James Budd, a formerly homeless man who spent years on the streets in Boulder, said he thinks the increased presence of homeless people near the library may be due to their exodus from Eben G. Fine Park.
Budd said the park isn’t as accommodating to homeless people as it used to be — especially since the parks department installed a children’s playground a few years ago.
Now, he said, homeless people are likely to be moved along by police.
“Eben G. Fine has become a sanctified place for soccer moms,” Budd said. “Women with kids — they can’t hang out down in Central Park because of the homeless people, so they go up there… It’s family time up there during the day, so we stay the hell away.”
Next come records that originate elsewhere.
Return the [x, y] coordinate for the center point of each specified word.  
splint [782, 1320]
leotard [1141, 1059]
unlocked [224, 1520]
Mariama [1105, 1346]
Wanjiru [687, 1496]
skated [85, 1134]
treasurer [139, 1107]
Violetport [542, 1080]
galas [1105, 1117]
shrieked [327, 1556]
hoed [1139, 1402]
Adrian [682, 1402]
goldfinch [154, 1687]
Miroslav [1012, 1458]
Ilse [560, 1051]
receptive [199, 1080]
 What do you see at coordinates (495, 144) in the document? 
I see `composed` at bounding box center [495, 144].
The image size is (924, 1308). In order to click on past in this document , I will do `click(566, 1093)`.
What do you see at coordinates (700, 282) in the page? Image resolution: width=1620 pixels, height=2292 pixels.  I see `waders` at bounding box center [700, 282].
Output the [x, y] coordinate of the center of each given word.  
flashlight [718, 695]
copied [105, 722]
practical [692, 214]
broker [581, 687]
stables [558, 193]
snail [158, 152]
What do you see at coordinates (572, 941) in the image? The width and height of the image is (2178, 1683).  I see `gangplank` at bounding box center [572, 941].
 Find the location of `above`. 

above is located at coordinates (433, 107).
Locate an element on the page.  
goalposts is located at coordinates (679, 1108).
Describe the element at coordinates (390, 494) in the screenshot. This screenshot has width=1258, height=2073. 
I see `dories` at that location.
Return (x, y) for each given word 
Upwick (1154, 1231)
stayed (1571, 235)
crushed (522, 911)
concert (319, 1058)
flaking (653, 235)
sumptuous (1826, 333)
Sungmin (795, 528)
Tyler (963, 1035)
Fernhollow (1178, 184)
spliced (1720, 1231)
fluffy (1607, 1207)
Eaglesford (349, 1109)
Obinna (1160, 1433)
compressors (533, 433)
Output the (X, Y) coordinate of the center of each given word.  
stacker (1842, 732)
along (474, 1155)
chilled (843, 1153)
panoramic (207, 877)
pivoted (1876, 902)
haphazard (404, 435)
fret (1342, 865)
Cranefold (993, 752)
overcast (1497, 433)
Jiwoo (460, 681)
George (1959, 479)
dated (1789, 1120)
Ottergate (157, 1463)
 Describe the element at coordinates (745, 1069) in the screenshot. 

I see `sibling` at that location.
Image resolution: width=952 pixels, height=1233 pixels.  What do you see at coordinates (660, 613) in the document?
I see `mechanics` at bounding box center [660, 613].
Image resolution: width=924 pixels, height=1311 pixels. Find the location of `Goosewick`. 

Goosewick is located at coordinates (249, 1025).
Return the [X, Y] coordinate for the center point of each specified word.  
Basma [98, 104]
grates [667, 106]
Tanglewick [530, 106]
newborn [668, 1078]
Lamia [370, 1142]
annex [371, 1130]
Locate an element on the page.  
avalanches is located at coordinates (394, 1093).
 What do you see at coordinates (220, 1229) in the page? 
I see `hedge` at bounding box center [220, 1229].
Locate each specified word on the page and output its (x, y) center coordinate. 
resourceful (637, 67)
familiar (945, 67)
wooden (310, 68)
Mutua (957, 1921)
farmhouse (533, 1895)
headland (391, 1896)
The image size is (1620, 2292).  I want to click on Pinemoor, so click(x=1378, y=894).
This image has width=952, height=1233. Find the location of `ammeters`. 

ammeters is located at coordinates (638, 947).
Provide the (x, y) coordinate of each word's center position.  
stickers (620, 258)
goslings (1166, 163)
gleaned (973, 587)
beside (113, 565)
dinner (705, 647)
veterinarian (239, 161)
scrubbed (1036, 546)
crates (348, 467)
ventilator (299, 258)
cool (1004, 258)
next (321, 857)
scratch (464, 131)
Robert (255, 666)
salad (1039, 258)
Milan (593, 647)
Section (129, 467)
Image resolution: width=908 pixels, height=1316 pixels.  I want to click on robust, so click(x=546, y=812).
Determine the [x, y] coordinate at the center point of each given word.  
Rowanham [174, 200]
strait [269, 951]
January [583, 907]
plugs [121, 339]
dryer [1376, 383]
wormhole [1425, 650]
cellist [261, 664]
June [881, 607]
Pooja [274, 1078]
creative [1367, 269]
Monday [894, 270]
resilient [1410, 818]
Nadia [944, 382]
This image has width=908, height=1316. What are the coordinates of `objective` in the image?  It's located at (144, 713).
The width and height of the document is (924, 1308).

Boulder police spokeswoman Sarah Huntley said officers have been increasing patrols all along Boulder Creek “in response to some quality-of-life issues that have been occurring along that pathway.”
Lynn Reed, the library’s information services manager, said homeless people have always been a part of libraries. As she spoke Monday afternoon, homeless people — mostly men — were sitting quietly at tables and in chairs tucked into corners of the library.
They were reading newspapers and books, or watching videos on YouTube. Reed said she hasn’t noticed a sizable increase in that group’s population.
“I’m thrilled that they’re here,” she said. “They’re very engaged with the library.”
But, she said, there is another group of transients who are more likely to show up when the weather’s cold. They’re just “congregating,” she said, using the library as a place to warm up. And they’re the people other patrons are more likely to notice and complain about.
“It’s a community issue,” she said. “It impacts the library, but at the end of the day, it’s a community issue.”